New in fauxquests 1.1.

In fauxquests 1.0, the request method (GET, POST, etc.) is ignored. This is changed in fauxquests 1.1. Registrations are assumed to be applicable to GET requests only unless another method is specified.

If you are mocking a request with another method, such as POST, PUT, or PATCH, use a method keyword argument to the registration method:

import fauxquests
import requests

faux_server = fauxquests.FauxServer()
with faux_server as fs:
    fs.register_json('http://foo/', {'spam': True}, method='POST')

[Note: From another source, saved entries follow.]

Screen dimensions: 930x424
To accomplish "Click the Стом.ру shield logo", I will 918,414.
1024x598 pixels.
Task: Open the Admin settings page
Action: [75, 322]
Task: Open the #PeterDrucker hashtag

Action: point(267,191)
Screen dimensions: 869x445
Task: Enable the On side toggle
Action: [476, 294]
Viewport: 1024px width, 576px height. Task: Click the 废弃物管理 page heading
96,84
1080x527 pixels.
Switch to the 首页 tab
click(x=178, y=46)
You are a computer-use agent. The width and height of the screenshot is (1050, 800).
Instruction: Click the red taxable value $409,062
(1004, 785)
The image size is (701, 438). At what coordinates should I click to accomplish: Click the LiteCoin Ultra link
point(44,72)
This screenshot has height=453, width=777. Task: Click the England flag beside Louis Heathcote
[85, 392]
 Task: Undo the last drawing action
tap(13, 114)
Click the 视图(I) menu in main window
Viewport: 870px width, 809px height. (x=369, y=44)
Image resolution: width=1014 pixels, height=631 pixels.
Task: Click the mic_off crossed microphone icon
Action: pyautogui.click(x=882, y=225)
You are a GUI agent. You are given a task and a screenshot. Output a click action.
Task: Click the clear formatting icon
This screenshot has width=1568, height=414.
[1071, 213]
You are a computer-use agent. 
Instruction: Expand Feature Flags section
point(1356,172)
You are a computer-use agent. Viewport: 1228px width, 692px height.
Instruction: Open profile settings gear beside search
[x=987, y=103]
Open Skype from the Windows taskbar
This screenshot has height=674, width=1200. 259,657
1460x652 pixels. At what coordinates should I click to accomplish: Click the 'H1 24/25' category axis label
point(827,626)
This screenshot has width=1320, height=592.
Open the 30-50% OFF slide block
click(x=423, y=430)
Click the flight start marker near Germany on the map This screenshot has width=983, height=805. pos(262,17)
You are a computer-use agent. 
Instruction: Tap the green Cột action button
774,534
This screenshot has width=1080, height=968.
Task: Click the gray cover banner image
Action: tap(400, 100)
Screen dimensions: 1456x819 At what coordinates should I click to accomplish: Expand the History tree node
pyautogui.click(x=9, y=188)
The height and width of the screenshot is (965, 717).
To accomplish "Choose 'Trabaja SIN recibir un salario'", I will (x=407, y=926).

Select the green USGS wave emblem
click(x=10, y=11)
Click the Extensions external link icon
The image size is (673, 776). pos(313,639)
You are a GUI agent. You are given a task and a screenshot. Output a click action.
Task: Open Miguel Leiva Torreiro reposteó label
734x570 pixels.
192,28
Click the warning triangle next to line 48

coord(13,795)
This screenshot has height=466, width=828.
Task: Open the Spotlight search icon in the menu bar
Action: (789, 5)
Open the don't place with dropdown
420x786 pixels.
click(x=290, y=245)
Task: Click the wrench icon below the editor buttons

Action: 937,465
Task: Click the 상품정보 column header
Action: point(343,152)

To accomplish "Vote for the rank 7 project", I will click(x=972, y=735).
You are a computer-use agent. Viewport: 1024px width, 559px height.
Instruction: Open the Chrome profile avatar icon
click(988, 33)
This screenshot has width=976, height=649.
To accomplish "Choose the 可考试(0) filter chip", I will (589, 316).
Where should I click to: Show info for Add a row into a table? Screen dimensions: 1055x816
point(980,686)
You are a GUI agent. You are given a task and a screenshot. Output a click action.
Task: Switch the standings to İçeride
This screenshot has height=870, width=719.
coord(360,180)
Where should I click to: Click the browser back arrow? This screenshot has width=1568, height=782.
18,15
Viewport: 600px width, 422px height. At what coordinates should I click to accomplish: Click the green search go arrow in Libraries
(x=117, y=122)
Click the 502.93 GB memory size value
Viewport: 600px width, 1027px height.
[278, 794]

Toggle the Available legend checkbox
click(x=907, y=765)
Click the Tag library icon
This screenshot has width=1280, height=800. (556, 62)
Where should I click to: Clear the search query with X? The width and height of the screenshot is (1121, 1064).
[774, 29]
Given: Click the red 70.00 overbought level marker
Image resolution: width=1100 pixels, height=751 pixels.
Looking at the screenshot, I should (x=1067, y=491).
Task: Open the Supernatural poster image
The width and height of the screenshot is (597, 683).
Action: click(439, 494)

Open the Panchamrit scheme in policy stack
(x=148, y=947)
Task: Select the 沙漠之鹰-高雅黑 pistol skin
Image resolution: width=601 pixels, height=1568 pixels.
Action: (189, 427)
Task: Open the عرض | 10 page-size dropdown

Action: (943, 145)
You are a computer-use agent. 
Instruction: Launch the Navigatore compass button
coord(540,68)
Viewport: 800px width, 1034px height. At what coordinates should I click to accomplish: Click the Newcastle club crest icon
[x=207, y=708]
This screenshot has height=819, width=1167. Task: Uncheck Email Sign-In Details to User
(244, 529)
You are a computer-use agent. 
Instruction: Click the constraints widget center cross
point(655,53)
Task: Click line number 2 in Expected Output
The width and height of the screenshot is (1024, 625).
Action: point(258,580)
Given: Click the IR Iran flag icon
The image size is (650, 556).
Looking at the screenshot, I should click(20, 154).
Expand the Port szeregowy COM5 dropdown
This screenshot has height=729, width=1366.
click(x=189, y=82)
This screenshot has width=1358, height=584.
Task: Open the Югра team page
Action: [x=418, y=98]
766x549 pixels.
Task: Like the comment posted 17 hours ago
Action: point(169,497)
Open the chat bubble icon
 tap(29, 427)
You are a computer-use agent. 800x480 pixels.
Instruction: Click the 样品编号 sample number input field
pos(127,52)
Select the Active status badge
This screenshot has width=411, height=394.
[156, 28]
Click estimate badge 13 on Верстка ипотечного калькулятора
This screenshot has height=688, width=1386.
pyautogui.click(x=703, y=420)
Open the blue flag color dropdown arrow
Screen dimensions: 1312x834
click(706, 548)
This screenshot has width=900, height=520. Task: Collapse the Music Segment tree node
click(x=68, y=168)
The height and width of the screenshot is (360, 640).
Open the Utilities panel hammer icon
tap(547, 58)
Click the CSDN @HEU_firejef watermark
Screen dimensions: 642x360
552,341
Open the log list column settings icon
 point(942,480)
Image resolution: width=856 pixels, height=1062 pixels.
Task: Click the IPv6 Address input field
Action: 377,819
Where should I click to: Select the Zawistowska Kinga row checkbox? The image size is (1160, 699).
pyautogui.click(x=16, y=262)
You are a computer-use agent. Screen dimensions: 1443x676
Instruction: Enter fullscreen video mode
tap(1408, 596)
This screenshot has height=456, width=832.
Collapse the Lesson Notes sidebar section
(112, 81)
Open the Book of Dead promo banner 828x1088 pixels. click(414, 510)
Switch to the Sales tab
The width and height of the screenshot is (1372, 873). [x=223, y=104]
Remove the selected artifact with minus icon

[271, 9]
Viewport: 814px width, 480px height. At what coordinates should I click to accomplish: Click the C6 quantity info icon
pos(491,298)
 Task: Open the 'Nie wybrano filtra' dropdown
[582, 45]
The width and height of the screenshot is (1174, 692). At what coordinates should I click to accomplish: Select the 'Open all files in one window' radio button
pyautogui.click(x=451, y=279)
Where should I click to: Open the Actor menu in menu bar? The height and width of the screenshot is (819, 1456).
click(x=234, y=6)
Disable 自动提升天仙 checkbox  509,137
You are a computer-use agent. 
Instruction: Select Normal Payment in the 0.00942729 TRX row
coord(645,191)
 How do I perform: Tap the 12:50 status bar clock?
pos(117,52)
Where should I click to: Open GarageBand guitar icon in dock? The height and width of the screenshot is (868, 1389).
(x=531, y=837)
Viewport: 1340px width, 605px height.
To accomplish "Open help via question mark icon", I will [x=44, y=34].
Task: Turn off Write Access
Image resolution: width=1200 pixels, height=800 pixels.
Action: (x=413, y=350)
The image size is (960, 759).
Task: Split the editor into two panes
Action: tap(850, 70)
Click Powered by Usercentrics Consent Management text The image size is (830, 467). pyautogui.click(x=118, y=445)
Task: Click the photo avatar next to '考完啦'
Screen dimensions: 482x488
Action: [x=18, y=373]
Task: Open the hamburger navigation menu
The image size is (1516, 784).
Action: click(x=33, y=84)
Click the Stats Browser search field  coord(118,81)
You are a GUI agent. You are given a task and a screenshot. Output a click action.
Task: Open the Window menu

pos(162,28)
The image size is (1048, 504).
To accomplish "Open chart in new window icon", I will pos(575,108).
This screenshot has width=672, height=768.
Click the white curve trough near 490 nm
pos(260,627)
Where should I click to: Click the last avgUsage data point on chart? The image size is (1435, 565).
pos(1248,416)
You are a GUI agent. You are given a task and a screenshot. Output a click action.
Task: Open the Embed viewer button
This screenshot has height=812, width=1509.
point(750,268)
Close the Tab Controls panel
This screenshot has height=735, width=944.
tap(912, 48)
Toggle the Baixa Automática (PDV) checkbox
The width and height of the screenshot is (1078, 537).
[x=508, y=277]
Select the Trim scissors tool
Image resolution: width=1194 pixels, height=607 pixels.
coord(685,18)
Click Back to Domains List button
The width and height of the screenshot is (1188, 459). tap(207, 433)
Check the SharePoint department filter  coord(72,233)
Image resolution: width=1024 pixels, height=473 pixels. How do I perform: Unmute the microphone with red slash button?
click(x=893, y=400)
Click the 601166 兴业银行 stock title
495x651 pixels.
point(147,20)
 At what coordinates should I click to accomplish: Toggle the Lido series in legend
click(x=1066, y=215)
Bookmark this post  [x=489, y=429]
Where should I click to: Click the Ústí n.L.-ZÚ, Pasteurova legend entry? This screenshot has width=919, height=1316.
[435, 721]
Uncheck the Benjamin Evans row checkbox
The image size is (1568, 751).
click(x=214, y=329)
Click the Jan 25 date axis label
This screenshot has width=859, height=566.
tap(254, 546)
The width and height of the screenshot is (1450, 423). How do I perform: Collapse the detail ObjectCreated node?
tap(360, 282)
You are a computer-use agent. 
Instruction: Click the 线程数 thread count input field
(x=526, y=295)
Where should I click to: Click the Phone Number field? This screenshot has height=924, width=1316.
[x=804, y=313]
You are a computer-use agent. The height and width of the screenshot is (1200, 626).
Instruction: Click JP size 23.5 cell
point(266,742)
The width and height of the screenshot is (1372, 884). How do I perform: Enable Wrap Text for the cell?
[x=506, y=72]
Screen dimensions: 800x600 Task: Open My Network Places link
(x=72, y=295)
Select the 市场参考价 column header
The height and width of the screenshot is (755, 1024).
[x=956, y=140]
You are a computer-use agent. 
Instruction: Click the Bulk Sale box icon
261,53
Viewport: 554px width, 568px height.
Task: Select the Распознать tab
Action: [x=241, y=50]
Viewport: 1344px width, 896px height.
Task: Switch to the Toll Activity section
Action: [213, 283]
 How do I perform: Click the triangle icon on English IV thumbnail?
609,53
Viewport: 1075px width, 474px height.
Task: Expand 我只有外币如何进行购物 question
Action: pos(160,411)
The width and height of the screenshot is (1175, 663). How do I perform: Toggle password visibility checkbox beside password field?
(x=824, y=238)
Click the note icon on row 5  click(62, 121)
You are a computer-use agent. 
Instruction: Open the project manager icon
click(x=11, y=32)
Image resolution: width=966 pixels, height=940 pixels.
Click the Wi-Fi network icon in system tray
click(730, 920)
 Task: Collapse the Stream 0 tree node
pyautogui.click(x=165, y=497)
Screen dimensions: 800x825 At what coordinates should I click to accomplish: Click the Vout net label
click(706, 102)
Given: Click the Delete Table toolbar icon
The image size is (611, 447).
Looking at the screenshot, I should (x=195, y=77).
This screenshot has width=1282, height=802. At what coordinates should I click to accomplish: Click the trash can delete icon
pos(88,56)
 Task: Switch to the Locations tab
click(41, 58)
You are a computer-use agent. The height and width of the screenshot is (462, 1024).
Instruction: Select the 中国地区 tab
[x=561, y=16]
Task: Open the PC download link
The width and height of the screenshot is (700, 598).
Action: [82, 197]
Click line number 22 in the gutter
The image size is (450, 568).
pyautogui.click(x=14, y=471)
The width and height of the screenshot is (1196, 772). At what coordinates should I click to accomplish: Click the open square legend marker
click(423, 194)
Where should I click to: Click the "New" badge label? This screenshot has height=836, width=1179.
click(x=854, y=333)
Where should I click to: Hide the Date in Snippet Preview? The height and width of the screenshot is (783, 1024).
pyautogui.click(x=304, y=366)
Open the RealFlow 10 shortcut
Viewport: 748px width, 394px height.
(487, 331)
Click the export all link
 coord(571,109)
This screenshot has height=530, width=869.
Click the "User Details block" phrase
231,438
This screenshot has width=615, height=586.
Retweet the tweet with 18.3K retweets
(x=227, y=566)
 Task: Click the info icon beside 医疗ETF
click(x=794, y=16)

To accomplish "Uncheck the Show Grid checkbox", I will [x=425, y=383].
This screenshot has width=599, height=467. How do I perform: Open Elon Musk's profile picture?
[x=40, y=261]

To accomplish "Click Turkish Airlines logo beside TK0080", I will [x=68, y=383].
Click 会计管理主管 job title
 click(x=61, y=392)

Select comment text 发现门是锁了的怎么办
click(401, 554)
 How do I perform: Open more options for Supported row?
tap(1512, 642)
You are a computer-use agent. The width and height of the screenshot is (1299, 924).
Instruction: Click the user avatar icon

    r = requests.post('http://foo/')
    r.json()   # { 'spam': True }

    r = requests.get('http://foo/')  # UnregisteredRequest

Query Strings in URLs

fauxquests has special handling for query-strings in URLs, in two ways. First, if fauxquests receives a request for a URL that contains the exact URL you registered but a superset of your query string, it will send the appropriate response anyway:

import fauxquests
import requests

faux_server = fauxquests.FauxServer()
faux_server.register_json('http://api/?q=kitties', { 'results': [] })

with faux_server as fs:
    r = requests.get('http://api/?api_key=01234567&q=kitties')
    r.json()  # { 'results': [] }

Second, you can (optionally) specify query string pieces as keyword arguments in the register and register_json method:

import fauxquests
import requests

faux_server = fauxquests.FauxServer()
faux_server.register_json('http://foo/', 'My response!', bar=1)

with faux_server as fs:
    requests.get('http://foo/?bar=1').content  # My response!

URL Patterns

Lastly, fauxquests allows you to provide a URL pattern to FauxServer, for situations where you are mocking lots of requests to the same server, and want to focus on what is different:

import fauxquests

faux_server = FauxServer(url_pattern='https://api.twitter.com/1.1/%s.json')
faux_server.register_json('statuses/user_timeline', { ... })
faux_server.register_json('statuses/home_timeline', { ... })
faux_server.register_json('search/tweets', { ... })

The url_pattern argument should include one %s placeholder, and the URL fragments you register will be used in its place.